Kraftdreikampf für Anfänger: Der 90-Tage-Fahrplan

Athlet bei der Kniebeuge mit Langhantel im Gym, Kraftdreikampf Training

Kraftdreikampf klingt nach Wettkampfbühne, Chalk-Staub und Zahlen auf der Hantelscheibe – aber du brauchst keinen Wettkampf, um mit Kniebeuge, Bankdrücken und Kreuzheben zu starten. Wenn du gerade erst mit Kraftdreikampf anfängst, entscheidet nicht dein erstes Trainingsgewicht über deinen Erfolg, sondern die ersten 90 Tage. Genau die planen wir hier.

Warum die ersten 90 Tage über alles entscheiden

In den ersten drei Monaten passiert bei dir vor allem eines: dein Nervensystem lernt die Bewegungsmuster. Das nennt sich neuronale Anpassung, und sie ist der Grund, warum Anfänger in Kniebeuge, Bankdrücken und Kreuzheben oft schneller Fortschritte machen als erfahrene Athleten. Diese Phase verschenkst du, wenn du zu früh zu schwer trainierst oder Technikfehler einschleifst, die du später mühsam wieder rauskorrigieren musst.

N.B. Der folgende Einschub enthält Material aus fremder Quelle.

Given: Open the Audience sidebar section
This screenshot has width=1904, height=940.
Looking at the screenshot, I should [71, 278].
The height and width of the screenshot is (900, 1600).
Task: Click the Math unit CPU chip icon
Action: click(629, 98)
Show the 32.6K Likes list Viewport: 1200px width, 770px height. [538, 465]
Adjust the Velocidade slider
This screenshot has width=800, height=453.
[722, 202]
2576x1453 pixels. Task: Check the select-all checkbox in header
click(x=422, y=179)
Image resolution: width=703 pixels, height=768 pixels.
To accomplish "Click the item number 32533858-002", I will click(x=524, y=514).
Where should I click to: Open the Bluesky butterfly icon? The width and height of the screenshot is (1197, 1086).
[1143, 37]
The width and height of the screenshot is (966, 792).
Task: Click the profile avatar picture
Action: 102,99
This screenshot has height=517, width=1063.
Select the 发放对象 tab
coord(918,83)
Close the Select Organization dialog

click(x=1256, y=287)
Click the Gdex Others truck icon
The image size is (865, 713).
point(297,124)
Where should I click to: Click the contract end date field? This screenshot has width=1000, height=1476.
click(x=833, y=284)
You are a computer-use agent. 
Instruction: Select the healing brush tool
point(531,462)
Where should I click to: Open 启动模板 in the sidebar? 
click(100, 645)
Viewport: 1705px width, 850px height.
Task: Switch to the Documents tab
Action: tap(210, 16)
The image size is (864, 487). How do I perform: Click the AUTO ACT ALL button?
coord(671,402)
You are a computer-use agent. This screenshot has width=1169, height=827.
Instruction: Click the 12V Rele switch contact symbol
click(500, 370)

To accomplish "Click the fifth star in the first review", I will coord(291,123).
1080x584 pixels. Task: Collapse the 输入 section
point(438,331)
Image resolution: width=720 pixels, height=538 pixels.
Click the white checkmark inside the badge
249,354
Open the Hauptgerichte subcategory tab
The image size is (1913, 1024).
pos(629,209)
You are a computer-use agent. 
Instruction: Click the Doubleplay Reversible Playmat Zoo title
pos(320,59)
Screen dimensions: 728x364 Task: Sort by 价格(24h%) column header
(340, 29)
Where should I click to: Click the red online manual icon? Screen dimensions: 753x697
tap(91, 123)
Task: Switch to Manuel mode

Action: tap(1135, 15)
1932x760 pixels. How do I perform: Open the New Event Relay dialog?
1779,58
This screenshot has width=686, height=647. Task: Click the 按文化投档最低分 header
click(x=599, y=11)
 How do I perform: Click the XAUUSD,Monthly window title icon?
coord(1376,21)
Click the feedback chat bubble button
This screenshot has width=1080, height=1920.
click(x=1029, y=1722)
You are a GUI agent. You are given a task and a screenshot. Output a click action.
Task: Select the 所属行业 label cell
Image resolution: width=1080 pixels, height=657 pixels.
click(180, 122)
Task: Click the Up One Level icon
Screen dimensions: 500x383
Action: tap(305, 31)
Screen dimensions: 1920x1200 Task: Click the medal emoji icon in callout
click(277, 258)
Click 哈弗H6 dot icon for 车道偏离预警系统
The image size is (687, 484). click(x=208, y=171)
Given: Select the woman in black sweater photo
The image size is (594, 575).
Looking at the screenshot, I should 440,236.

Der 90-Tage-Fahrplan in drei Blöcken

Tag 1–30: Technik vor Gewicht

Trainiere die drei Grundübungen zwei bis drei Mal pro Woche mit moderatem Gewicht (etwa 60–70 % dessen, was du sauber schaffst). Ziel ist nicht das Maximum, sondern eine Technik, die auch bei Ermüdung stabil bleibt. Ein Trainingsshirt, das beim Ausatmen unter der Kniebeuge nicht einschnürt, macht hier tatsächlich einen Unterschied – dafür lohnt sich ein Blick in unsere Gym T-Shirts in S–5XL.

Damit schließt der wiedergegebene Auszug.